EXERCISE INSTRUCTIONS:
Decide whether each statement below agrees with the bis-thiazole summary, answering yes or no and quoting the words from the summary that settle it. 1. Derivative 8b had a lower Pim1 IC₅₀ than staurosporine. 2. Derivative 3b caused cells to build up mainly at the S phase. 3. The rise in malondialdehyde levels was reported for derivative 3b.

Design, synthesis and cytotoxic evaluation of novel bis-thiazole derivatives as preferential Pim1 kinase inhibitors with in vivo and in silico study

Bis-thiazole derivatives were synthesised conforming to the Pim1 pharmacophore model following Hantzsch condensation. Pim1 has a major role in regulating the G1/S phase which upon inhibition the cell cycle stops at its early stages. Derivatives 3b and 8b showed the best Pim1 IC₅₀ 0.32 and 0.24 µM, respectively relative to staurosporine IC₅₀ 0.36 µM. Further confirmation of 3b and 8b Pim1 inhibition was implemented by hindering the T47D cell cycle at G0/G1 and S phases where 3b showed 66.5% cells accumulation at G0/G1 phase while 8b demonstrated 26.5% cells accumulation at the S phase compared to 53.9% and 14.9% of a control group for both phases, respectively. Additional in vivo cytotoxic evaluation of 3b and 8b revealed strong antitumor activity with up-regulation of Caspase-3 and down-regulation of VEGF and TNF α immune expression with concomitant elevation of malondialdehyde levels in case of 8b.

Pim1 inhibitor; bis-thiazole; cytotoxicity; in silico and in vivo study.

EXERCISE DATA:
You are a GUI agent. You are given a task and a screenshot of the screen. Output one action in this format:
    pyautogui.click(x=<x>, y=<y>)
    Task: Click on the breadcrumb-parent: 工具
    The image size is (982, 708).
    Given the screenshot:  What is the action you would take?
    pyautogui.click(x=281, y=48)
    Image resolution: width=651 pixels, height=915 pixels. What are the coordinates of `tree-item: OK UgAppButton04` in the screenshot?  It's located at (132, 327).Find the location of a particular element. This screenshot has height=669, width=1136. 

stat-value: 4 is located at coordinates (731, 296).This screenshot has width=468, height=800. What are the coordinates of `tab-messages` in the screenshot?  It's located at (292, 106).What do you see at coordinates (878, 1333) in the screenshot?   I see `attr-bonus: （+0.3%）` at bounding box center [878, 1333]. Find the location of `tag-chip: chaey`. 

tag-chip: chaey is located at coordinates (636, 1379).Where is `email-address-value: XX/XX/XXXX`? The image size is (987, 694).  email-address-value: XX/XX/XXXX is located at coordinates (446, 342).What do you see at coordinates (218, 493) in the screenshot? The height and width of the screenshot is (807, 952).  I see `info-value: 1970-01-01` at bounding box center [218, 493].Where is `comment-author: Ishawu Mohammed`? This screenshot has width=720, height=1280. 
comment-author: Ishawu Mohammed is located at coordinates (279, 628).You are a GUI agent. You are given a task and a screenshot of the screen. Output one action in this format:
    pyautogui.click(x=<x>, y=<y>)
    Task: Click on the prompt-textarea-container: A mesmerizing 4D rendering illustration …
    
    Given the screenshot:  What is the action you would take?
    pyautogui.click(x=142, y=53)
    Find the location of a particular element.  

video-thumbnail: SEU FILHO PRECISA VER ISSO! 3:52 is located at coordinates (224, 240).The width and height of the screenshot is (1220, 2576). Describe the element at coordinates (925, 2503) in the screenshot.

ANSWER SPACE:
1. Yes: "Derivatives 3b and 8b showed the best Pim1 IC₅₀ 0.32 and 0.24 µM, respectively relative to staurosporine IC₅₀ 0.36 µM"
2. No: "3b showed 66.5% cells accumulation at G0/G1 phase"
3. No: "with concomitant elevation of malondialdehyde levels in case of 8b"